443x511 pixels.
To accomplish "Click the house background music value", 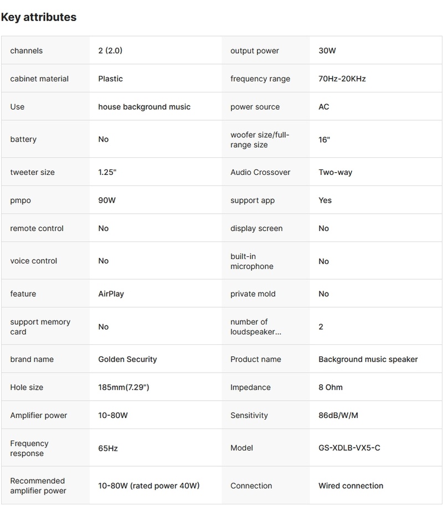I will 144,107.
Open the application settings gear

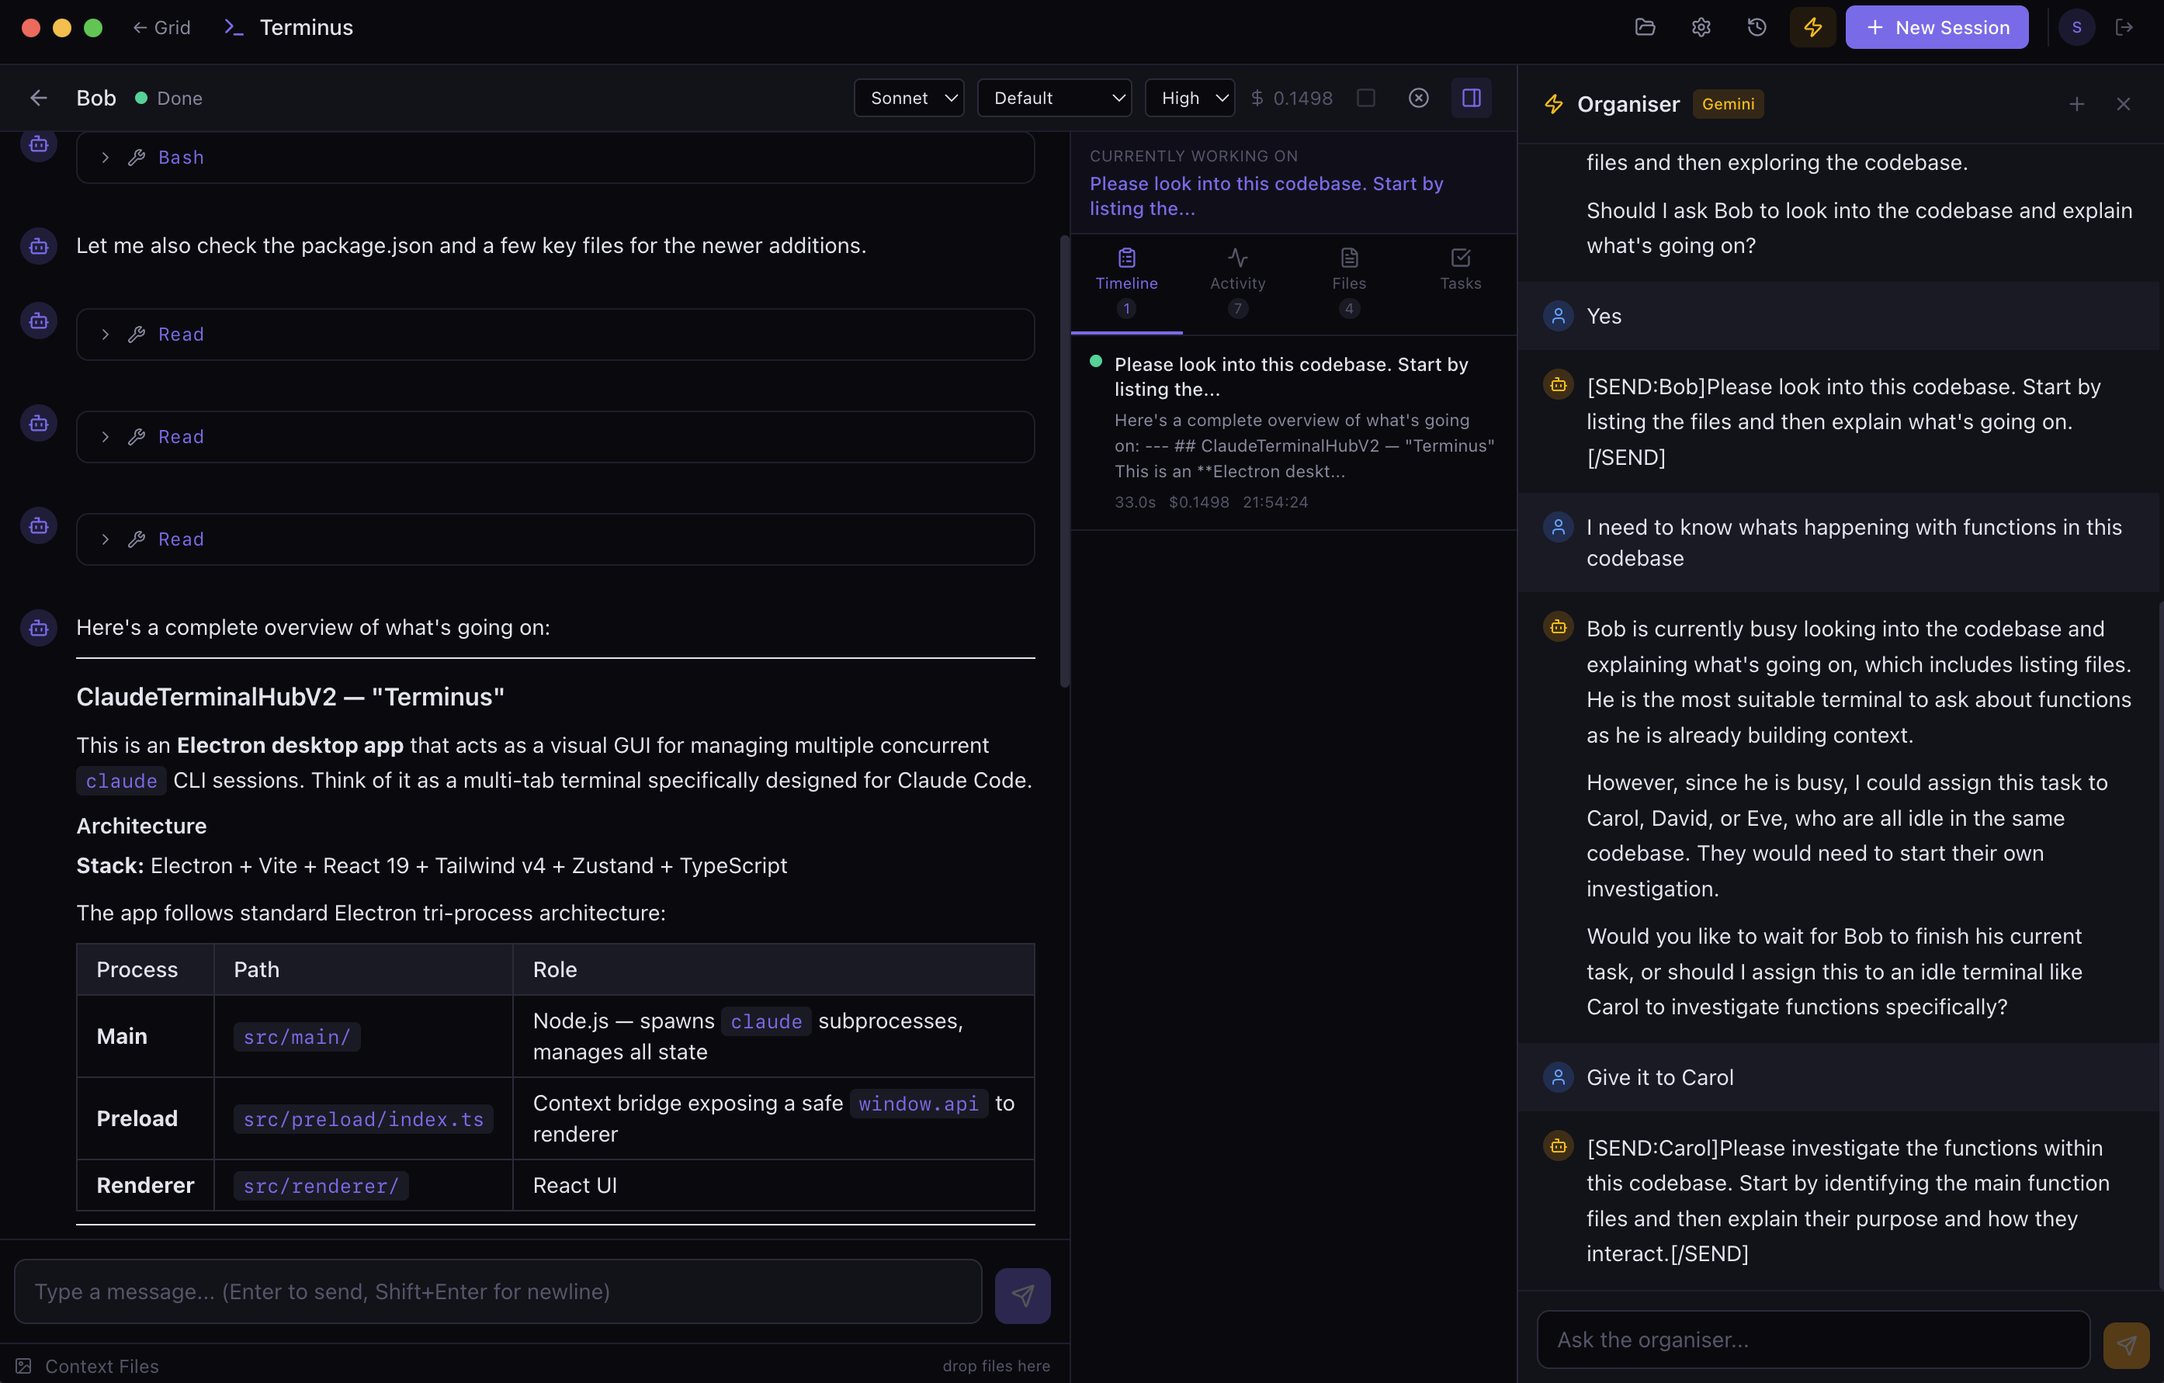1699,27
...
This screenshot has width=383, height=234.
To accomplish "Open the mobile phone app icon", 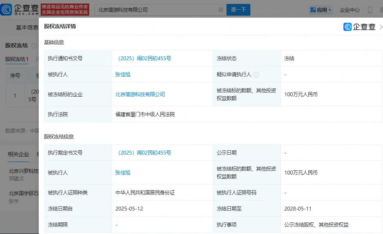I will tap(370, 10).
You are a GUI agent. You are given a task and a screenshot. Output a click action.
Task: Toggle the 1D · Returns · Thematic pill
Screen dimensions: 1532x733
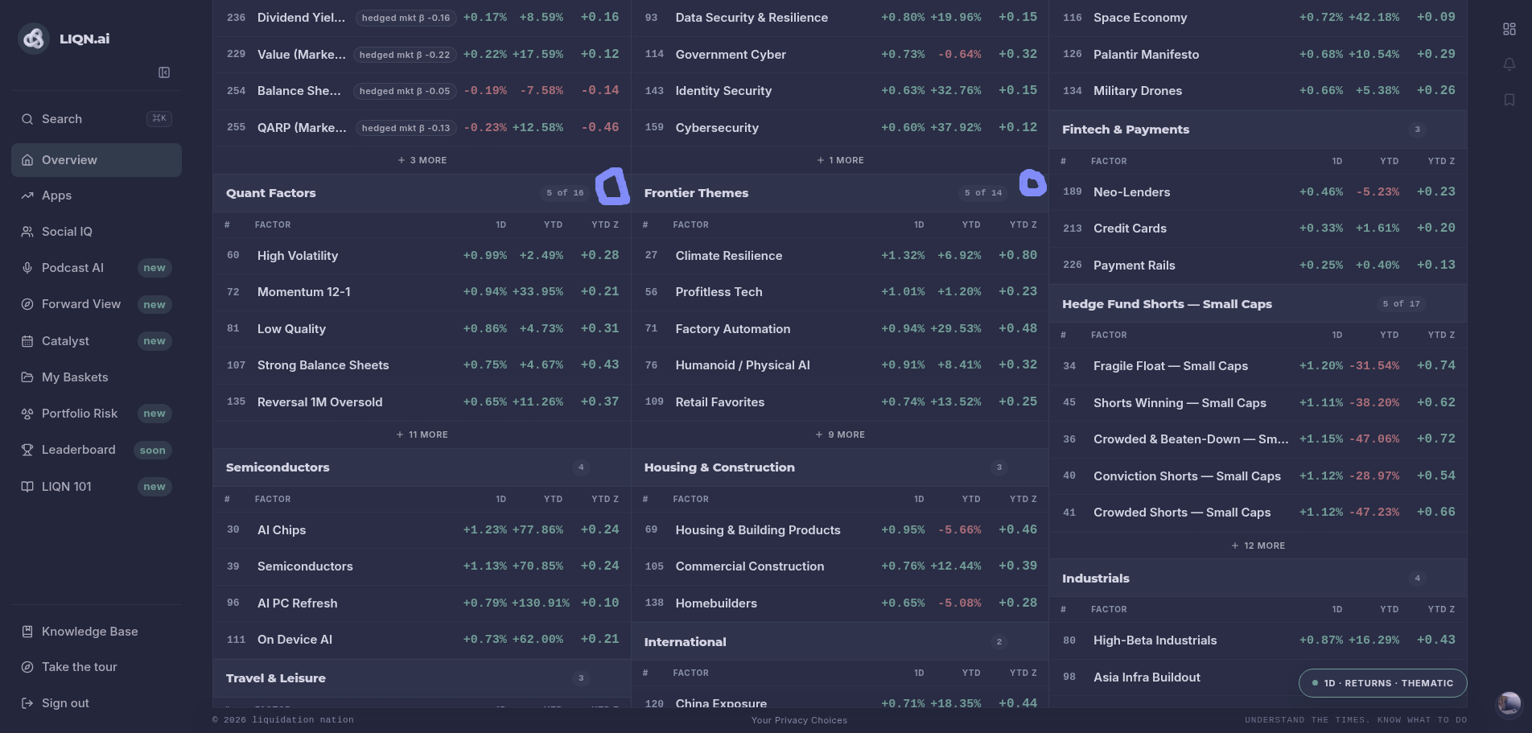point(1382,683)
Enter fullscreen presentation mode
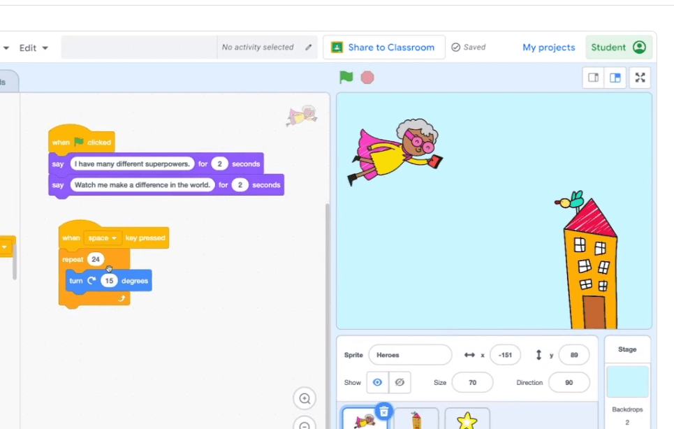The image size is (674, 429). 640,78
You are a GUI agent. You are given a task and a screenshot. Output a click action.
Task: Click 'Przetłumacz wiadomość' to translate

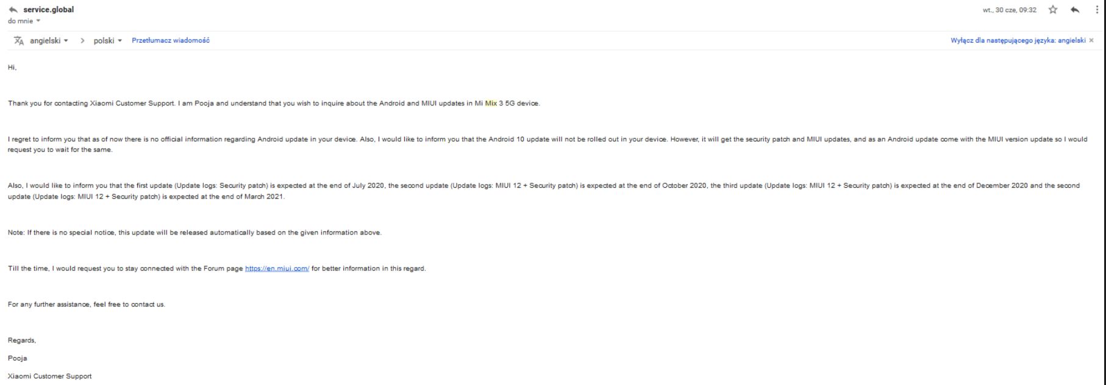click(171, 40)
* * *
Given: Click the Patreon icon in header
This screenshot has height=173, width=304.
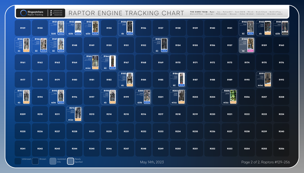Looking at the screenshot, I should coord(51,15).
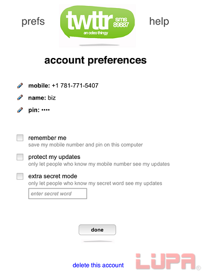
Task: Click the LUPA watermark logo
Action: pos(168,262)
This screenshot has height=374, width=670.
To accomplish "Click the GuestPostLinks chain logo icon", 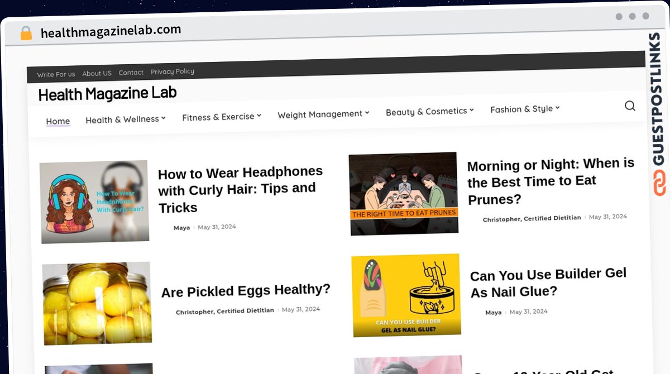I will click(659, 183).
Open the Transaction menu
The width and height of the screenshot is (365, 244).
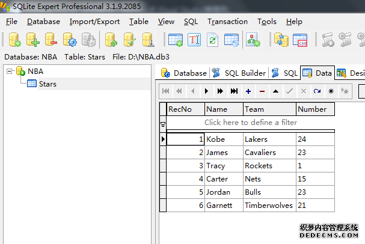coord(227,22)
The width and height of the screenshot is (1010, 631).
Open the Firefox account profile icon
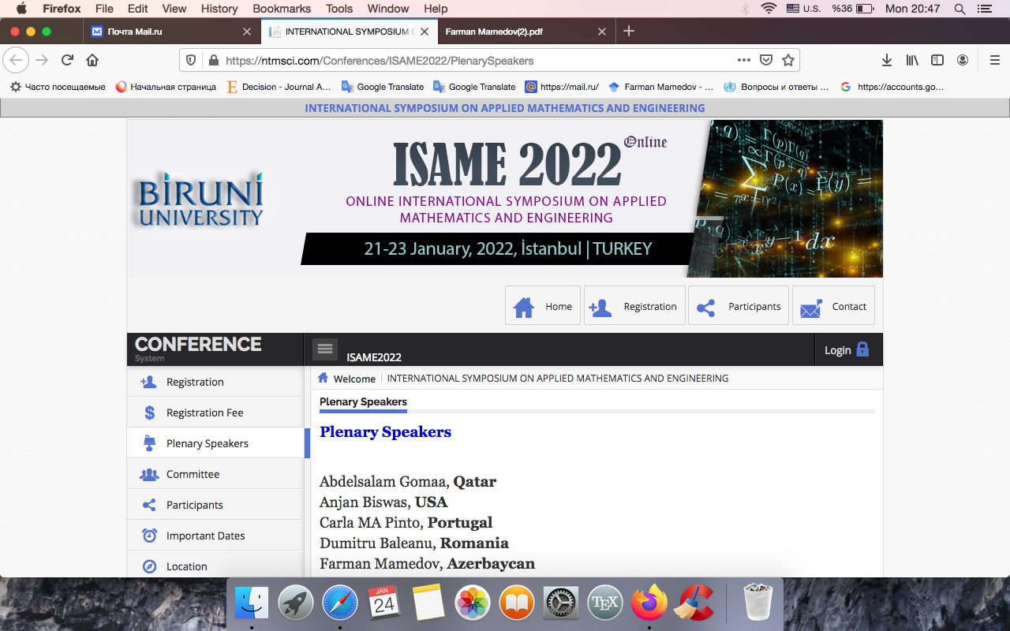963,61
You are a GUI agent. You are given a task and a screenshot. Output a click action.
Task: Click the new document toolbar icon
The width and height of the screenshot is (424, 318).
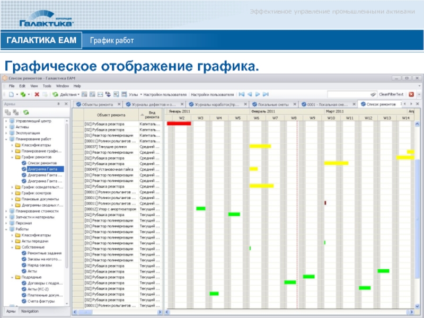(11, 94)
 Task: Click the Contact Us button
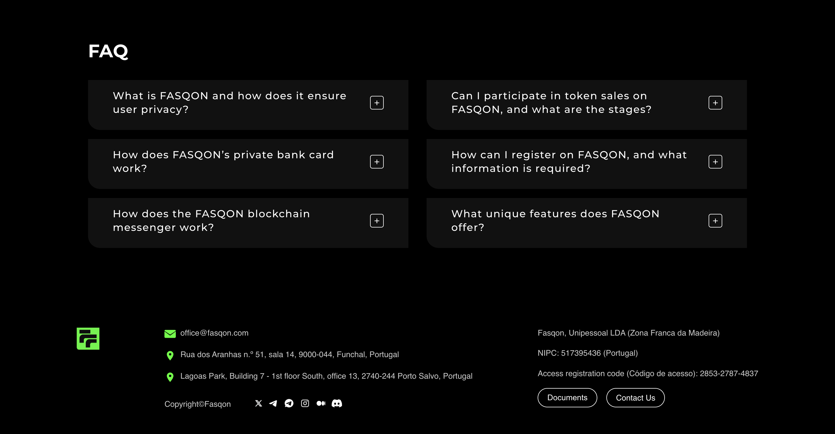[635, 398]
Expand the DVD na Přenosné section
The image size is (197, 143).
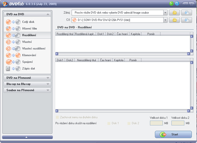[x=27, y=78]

# Stated goal
Copy the data from the line with "Open the Transaction menu" to the line with "[x=27, y=78]", leaving out the pictures.

# Task solution
Open the Transaction menu
The width and height of the screenshot is (365, 244).
coord(227,22)
The width and height of the screenshot is (1010, 631).
Open the Firefox account profile icon
963,61
You are a GUI agent. You are given a task and a screenshot. Output a click action.
Task: Click the new document toolbar icon
The width and height of the screenshot is (424, 318).
(11, 94)
 Task: Click the Contact Us button
[635, 398]
Expand the DVD na Přenosné section
The image size is (197, 143).
[x=27, y=78]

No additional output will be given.